# Analysis of Twitter Data
## Tweets Processing with NLTK Library

### Tokenize a Tweet Text
Now, let’s see an example, using the popular *NLTK* library to tokenise a fictitious tweet:

In [None]:
from nltk.tokenize import word_tokenize
 
tweet = 'RT @toto How #BigData and CRM are Shaping Modern Marketing :D https://t.co/TgUYSUp9jT'
print(word_tokenize(tweet))

We can see some peculiarities that are not captured by a general-purpose English tokeniser like the one from NLTK:

*@-mentions*, *emoticons*, *URLs* and *#hash-tags* are not recognised as "single tokens". 

The following code will propose a pre-processing chain that will consider these aspects of the language.

In [None]:
import re
 
emoticons_str = r"""
    (?:
        [:=;] # Eyes
        [oO\-]? # Nose (optional)
        [D\)\]\(\]/\\OpP] # Mouth
    )"""
 
regex_str = [
    emoticons_str, # the emoticon strings defined above
    r'<[^>]+>', # HTML tags
    r'(?:@[\w_]+)', # @-mentions
    r"(?:\#+[\w_]+[\w\'_\-]*[\w_]+)", # hash-tags
    r'http[s]?://(?:[a-z]|[0-9]|[$-_@.&amp;+]|[!*\(\),]|(?:%[0-9a-f][0-9a-f]))+', # URLs

    r'(?:(?:\d+,?)+(?:\.?\d+)?)', # numbers
    r"(?:[a-z][a-z'\-_]+[a-z])", # words with - and '
    r'(?:[\w_]+)', # other words
    r'(?:\S)' # anything else
]
    
tokens_re = re.compile(r'('+'|'.join(regex_str)+')', re.VERBOSE | re.IGNORECASE)
emoticon_re = re.compile(r'^'+emoticons_str+'$', re.VERBOSE | re.IGNORECASE)
 
def tokenize(s):
    return tokens_re.findall(s)
 
def preprocess(s, lowercase=True):
    tokens = tokenize(s)
    if lowercase:
        tokens = [token if emoticon_re.search(token) else token.lower() for token in tokens]
    return tokens
 
tweet = 'RT @toto How #BigData and CRM are Shaping Modern Marketing :D https://t.co/TgUYSUp9jT'
print(preprocess(tweet))

### Counting Terms
Assuming we have already collected a list of tweets, now we will do a simple word count. 

In this way, we can observe what are the terms most commonly used in the data set. In this example, we’ll use the set of  tweets, so *the most frequent words should correspond to the topics we discuss* (not necessarily, but bear with be for a couple of paragraphs).

## SET PROBLEM
Continue the tutorial on analyzing Twitter data, starting right after its final sentence.

## GIVEN DATA
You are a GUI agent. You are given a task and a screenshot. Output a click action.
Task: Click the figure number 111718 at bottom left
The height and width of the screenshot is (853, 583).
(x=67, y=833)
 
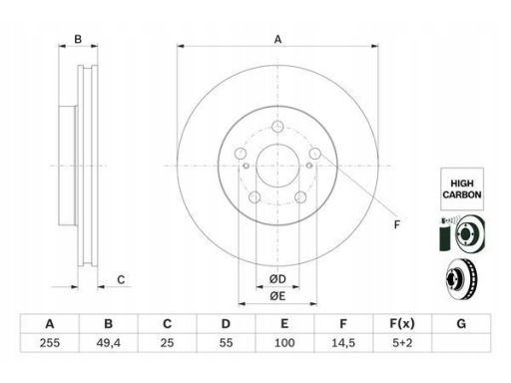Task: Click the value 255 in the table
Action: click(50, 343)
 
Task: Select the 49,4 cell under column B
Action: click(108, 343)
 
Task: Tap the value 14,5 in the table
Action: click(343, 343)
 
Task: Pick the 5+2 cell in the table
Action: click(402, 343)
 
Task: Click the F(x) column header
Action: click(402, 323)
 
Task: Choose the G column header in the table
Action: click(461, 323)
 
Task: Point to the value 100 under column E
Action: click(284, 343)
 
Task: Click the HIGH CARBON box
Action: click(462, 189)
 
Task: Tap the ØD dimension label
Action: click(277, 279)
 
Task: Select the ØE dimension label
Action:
---
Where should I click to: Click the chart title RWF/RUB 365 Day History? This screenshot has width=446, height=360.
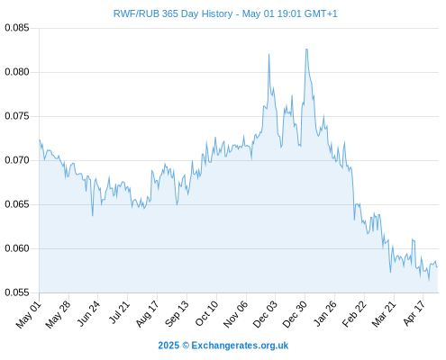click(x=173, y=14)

## RESULT OF THE EXERCISE
We can use a custom tokeniser to split the tweets into a list of terms. The following code uses the preprocess() function described previously, in order to capture Twitter-specific aspects of the text, such as #hashtags, @-mentions, emoticons and URLs. 

In order to keep track of the frequencies while we are processing the tweets, we can use *collections.Counter()* which internally is a dictionary (term: count) with some useful methods like *most_common()*:

In [None]:
import json
from collections import Counter
 
fname = 'tweets.json'
with open(fname, 'r') as f:
    count_all = Counter()
    for line in f:
        tweet = json.loads(line)
        # Create a list with all the terms
        terms_all = [term for term in preprocess(tweet['text'])]
        # Update the counter
        count_all.update(terms_all)
    # Print the first 10 most frequent words
    most10_freqWords = count_all.most_common(10)
    print(most10_freqWords)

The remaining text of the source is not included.